Stored dataset items:
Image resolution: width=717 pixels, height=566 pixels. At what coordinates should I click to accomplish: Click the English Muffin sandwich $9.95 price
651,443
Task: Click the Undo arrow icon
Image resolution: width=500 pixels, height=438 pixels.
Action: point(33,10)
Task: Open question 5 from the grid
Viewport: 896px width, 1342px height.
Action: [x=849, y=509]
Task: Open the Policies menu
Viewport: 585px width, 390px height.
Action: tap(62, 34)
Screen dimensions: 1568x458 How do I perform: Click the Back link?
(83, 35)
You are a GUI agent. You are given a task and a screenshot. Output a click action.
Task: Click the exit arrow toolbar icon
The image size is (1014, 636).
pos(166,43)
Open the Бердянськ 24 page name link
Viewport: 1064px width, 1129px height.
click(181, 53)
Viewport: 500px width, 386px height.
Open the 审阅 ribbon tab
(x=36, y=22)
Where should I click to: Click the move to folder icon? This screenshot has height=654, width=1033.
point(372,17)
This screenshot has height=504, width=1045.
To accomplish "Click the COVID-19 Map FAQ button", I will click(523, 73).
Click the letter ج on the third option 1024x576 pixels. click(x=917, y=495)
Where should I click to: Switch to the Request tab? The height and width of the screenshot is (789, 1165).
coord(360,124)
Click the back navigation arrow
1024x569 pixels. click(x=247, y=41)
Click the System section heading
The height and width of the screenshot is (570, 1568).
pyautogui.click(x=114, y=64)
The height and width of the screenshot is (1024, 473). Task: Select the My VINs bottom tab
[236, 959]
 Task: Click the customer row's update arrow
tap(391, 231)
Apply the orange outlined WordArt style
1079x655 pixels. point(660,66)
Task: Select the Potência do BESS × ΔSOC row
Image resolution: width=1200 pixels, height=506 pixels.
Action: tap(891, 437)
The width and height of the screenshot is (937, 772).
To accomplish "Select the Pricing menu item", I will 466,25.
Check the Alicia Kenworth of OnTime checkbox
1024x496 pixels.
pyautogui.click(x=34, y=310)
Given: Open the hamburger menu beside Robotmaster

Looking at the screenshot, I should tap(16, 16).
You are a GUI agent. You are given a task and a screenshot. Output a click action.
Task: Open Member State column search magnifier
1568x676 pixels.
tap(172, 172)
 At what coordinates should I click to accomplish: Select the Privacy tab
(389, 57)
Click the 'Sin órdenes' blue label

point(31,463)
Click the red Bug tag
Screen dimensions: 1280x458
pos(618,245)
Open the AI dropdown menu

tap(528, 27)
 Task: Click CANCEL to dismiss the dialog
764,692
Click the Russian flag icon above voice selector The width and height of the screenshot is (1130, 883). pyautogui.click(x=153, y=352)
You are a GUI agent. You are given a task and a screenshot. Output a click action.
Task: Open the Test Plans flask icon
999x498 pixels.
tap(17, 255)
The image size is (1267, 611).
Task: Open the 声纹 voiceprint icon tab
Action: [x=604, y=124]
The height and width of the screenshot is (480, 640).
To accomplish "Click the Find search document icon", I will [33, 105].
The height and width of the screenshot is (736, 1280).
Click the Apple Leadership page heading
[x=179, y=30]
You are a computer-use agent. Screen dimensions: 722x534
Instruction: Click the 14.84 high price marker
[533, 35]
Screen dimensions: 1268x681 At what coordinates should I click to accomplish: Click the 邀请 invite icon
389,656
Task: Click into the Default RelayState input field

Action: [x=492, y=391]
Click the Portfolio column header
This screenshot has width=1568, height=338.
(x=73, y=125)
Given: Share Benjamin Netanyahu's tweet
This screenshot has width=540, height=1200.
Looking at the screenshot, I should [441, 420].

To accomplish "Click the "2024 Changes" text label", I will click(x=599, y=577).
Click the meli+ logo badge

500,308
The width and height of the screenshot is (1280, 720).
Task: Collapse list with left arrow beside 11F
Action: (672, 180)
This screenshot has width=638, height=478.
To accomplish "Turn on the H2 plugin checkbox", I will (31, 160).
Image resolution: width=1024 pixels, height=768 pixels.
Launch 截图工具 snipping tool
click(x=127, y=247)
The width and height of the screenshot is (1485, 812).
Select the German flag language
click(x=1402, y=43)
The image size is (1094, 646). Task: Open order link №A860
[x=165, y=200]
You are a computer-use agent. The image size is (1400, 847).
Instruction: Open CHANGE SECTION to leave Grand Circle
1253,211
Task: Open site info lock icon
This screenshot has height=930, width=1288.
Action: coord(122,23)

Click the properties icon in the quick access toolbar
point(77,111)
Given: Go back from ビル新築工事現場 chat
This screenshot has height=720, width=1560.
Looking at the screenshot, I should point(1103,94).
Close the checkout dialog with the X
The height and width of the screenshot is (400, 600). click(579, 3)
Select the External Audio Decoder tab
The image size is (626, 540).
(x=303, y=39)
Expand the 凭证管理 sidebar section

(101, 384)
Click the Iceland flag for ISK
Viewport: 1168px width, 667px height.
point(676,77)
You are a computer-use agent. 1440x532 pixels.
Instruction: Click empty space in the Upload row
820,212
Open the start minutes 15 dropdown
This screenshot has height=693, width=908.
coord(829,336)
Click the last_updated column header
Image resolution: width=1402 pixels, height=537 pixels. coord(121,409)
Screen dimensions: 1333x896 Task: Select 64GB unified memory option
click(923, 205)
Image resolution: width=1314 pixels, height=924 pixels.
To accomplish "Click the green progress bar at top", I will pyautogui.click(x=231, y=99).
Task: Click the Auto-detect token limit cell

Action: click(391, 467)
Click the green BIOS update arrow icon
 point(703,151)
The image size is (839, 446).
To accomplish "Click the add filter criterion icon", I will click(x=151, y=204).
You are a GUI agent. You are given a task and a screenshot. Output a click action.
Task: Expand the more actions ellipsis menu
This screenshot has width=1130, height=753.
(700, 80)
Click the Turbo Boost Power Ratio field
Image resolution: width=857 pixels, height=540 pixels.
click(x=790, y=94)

» Exercise description:
The lines above starting at the one that contains "Where should I click to: Click" and ending at the one that contains "Check the Alicia Kenworth of OnTime checkbox" must be transcribed exactly, and no other lines may appear.

» Written answer:
Where should I click to: Click the move to folder icon? This screenshot has height=654, width=1033.
point(372,17)
This screenshot has height=504, width=1045.
To accomplish "Click the COVID-19 Map FAQ button", I will click(523, 73).
Click the letter ج on the third option 1024x576 pixels. click(x=917, y=495)
Where should I click to: Switch to the Request tab? The height and width of the screenshot is (789, 1165).
coord(360,124)
Click the back navigation arrow
1024x569 pixels. click(x=247, y=41)
Click the System section heading
The height and width of the screenshot is (570, 1568).
pyautogui.click(x=114, y=64)
The height and width of the screenshot is (1024, 473). Task: Select the My VINs bottom tab
[236, 959]
 Task: Click the customer row's update arrow
tap(391, 231)
Apply the orange outlined WordArt style
1079x655 pixels. point(660,66)
Task: Select the Potência do BESS × ΔSOC row
Image resolution: width=1200 pixels, height=506 pixels.
Action: tap(891, 437)
The width and height of the screenshot is (937, 772).
To accomplish "Select the Pricing menu item", I will 466,25.
Check the Alicia Kenworth of OnTime checkbox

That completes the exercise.